▸ TEXT EXCERPT:
<<<<

Anthropology sophomore Van Truong recently combined art and biology in an effort to ace her final exam in December. While most of her college mates used lists and flashcards to memorize stuff, Van used a whiteboard to write out all her notes in the form of ‘Starry Night’, Van Gogh’s famous masterpiece.
“I knew I had to study for this exam, and I knew I’d be writing on this whiteboard for hours,” she said. “So I thought, ‘Wouldn’t it be funny if I did it in a form where people didn’t know how to feel about it?’”
So when she got to Smathers Library on the University of Florida’s Gainesville campus, she started to write down all her notes with the words forming a replica of Van Gogh’s iconic painting. Three hours later, the masterpiece was complete.
Truong said that the special technique helped her keep awake during the grueling study session, and actually learn more than she normally would have. “I knew if I had to read through a packet of notes, I’d fall asleep,” she admitted. “I don’t know if I would’ve lasted three hours just going through notes. I can explain chronologically the order of where I placed each word on that Starry Night replica better than a sequence of events in evolutionary history.”
And the reason she chose ‘Starry Night’ was because of its composition. She realized that a painting of a person might look disjointed if made out of words. But she could easily make the sentences look like Van Gogh’s beautiful, wavy brush strokes.
When she finished the recreation of ‘Starry Night’, Truong asked the other students in the library to take a picture. Some of them posted the photograph on Facebook and it quickly earned over 1,000 likes. And the board itself was incredibly popular on campus for a few weeks, before somebody erased it. Truong said she figured the board wouldn’t have caught as much attention if the painting she picked hadn’t been so well-known.

>>>>

▸ YOUR TASKS:
1) From the article about Van Truong's "Starry Night" study notes, list every study aid or material it mentions.
2) Write the next paragraph of the article about Van Truong's "Starry Night" study notes, following on from its final sentence.

▸ PROVIDED MATERIAL:
<<<<

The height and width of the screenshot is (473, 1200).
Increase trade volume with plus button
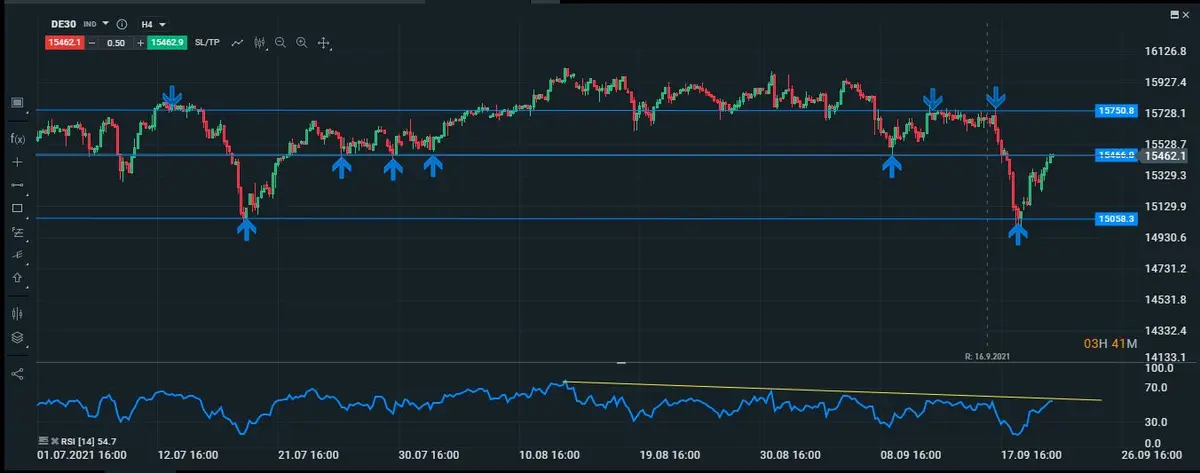[x=140, y=43]
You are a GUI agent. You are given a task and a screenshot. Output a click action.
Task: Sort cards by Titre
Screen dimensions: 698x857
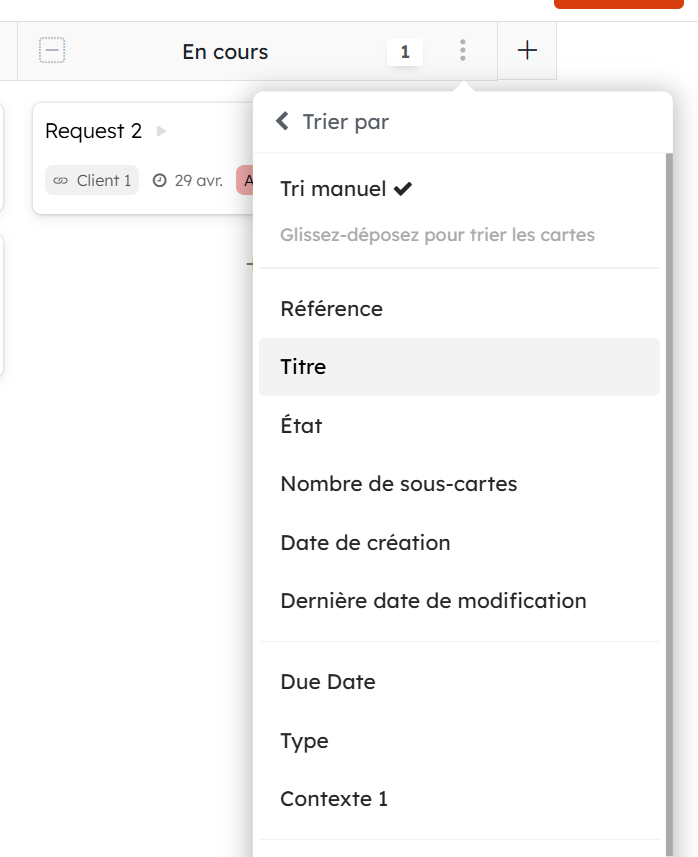pos(303,367)
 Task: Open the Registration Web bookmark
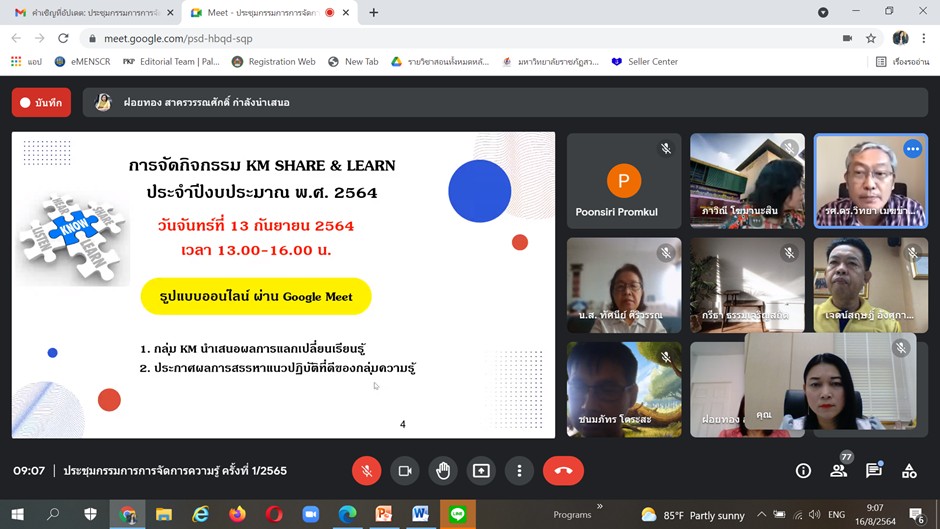273,62
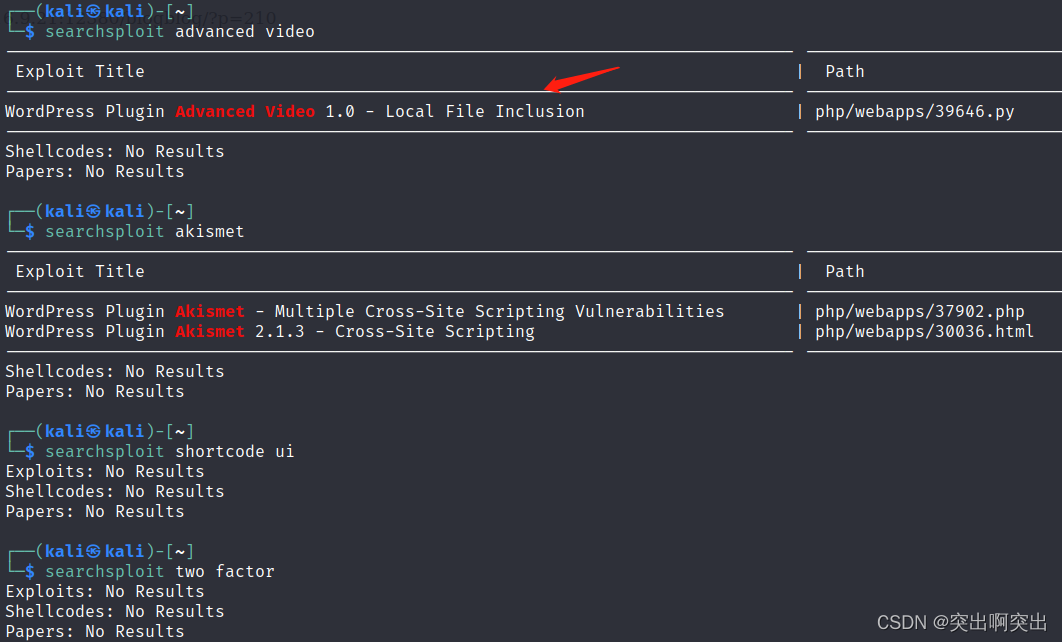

>>>>

▸ TASK-BY-TASK OUTPUTS:
1)
- Lists
- Flashcards
- A whiteboard
- A packet of notes

2)
“People would be more likely to erase someone else’s work if they didn’t recognize the image,” she explained. She did wish, however, that people had interacted more with the board and added their own embellishments before it was erased. She does plan to use similar strategies in the future though, leaving her art-filled boards around the library.
The young anthropology student is no stranger to original art. Last year, she and a friend recreated Leonardo Da Vinci’s Mona Lisa using seaweed that had washed up on shore near her home.
Truong also suggested that displaying more student created art in libraries could positively affect students’ studying habits. She is currently applying for a grant with the Bob Graham Center for Public Service to bring the arts and sciences together. And as for the biology final, it turns out her strategy did work – she scored 20 percent better than she did on the past two exams.